─── Provided data

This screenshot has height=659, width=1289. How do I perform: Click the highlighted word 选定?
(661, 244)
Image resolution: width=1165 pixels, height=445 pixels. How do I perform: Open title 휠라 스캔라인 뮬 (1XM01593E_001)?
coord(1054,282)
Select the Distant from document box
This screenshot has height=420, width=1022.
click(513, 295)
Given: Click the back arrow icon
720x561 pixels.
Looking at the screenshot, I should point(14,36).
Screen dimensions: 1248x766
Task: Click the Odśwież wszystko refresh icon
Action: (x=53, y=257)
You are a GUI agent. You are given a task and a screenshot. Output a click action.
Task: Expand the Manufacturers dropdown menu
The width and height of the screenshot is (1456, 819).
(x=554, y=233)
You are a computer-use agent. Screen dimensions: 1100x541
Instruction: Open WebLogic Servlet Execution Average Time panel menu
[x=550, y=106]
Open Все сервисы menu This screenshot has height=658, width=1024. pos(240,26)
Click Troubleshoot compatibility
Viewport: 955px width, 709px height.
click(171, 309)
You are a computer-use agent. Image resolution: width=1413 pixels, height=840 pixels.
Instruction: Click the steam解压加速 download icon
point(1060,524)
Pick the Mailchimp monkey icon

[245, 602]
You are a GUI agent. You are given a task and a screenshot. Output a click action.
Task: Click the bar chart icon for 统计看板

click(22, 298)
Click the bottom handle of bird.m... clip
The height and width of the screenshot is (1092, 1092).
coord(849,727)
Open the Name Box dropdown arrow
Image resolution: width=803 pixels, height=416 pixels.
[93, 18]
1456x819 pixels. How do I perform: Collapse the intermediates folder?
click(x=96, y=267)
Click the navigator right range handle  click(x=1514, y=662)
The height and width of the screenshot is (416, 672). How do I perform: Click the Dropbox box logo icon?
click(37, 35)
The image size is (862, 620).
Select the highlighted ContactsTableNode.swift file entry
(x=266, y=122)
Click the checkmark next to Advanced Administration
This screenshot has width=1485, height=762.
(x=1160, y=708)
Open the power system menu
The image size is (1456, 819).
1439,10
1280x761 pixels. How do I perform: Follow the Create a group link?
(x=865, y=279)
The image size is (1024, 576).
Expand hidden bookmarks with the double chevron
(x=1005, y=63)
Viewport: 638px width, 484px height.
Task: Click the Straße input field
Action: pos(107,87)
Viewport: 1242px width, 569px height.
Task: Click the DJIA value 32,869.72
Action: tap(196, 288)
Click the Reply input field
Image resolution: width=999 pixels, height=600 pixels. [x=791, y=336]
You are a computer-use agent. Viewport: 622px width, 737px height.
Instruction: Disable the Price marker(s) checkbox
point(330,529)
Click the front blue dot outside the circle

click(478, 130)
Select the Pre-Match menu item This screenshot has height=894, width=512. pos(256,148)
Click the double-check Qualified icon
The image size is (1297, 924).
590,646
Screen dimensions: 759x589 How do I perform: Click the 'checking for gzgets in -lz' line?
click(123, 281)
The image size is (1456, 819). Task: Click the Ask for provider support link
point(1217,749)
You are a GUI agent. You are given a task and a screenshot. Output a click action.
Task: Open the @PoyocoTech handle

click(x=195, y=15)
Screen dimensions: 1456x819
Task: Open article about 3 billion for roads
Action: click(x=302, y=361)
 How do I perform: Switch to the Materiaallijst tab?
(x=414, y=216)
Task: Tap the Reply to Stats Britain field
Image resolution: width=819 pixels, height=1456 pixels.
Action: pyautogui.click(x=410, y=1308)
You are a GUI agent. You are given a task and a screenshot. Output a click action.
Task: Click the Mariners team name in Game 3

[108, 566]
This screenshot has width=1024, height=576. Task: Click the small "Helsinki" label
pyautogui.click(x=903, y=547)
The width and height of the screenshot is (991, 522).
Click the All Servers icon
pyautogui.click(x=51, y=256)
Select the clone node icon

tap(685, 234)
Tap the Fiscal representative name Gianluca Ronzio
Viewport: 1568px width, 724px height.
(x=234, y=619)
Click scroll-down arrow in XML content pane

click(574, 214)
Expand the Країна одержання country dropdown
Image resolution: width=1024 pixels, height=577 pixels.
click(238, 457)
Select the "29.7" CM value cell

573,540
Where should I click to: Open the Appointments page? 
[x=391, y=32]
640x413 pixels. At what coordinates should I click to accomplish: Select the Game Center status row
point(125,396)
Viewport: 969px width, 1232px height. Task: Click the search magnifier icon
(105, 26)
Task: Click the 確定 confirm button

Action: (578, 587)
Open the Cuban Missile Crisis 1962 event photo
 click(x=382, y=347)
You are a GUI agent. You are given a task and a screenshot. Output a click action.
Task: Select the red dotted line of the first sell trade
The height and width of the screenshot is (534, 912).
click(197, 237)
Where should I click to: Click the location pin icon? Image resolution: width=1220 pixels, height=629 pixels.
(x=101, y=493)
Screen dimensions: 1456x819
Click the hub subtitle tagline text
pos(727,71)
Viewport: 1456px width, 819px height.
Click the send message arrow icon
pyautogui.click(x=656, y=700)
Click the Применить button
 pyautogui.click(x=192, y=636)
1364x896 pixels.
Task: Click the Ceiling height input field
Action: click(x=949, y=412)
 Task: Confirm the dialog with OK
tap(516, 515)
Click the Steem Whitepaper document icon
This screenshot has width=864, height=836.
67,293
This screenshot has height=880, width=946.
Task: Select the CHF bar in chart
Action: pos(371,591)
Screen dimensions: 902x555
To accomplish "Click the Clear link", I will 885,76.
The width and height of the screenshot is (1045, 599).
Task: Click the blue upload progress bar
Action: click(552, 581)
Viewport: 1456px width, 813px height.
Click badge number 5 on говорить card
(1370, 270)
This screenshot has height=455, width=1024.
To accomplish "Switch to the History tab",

──────

*What this task involves:* Rewrite the rows between the lines holding "640x413 pixels. At" and "click(x=382, y=347)", inclusive, with "magnifier" swapped for "magnifying glass" and nothing else changed.

*Reply:*
640x413 pixels. At what coordinates should I click to accomplish: Select the Game Center status row
point(125,396)
Viewport: 969px width, 1232px height. Task: Click the search magnifying glass icon
(105, 26)
Task: Click the 確定 confirm button

Action: (578, 587)
Open the Cuban Missile Crisis 1962 event photo
 click(x=382, y=347)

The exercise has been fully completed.